Role of transmitters in mediating hypothalamic control of electrolyte excretion.

Changes in urinary volume and electrolyte excretion were monitored after the injection of cholinergic and monoaminergic drugs into the third cerebral ventricle of conscious male rats made diuretic by an intravenous infusion of 5% dextrose. A natriuretic and kaliuretic response was induced by the intraventricular injection of norephrine (NE) or carbachol, whereas dopamine (DA) had no effect. The beta-receptor stimulator isoproterenol (ISO) induced an antinatriuretic and antikaliuretic effect.
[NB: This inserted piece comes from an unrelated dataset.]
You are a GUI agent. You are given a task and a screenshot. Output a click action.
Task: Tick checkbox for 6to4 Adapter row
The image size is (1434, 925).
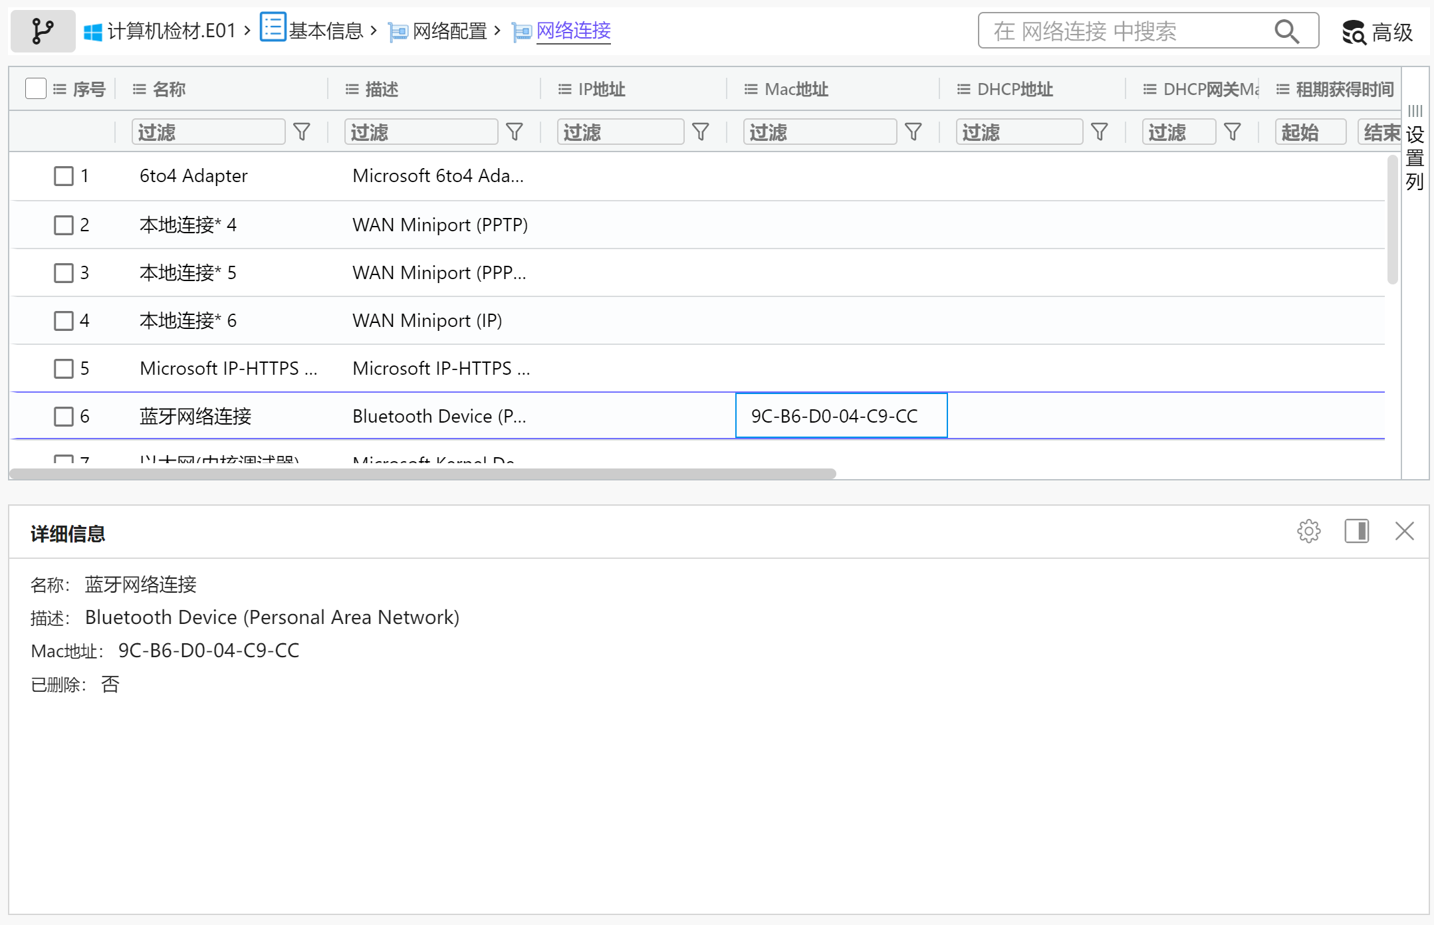[64, 176]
Intraventricular injection of the alpha-adrenergic blocker phentolamine abolished the natriuretic response to NE and carbachol and to intraventricular hypertonic saline (HS). By contrast, the beta-adrenergic blocker propranolol induced a natriuresis and kaliuresis when injected alone and an additive effect when its injection was followed by NE or HS. Propranolol potentiated the natriuretic response to carbachol. Cholinergic blockade with atropine diminished the response to NE and blocked the natriuretic response to HS. It is suggested that sodium receptors in the ventricular wall can modify renal sodium excretion via a stimulatory pathway involving cholinergic and alpha-adrenergic receptors and can inhibit sodium excretion via a tonically active beta-receptor pathway.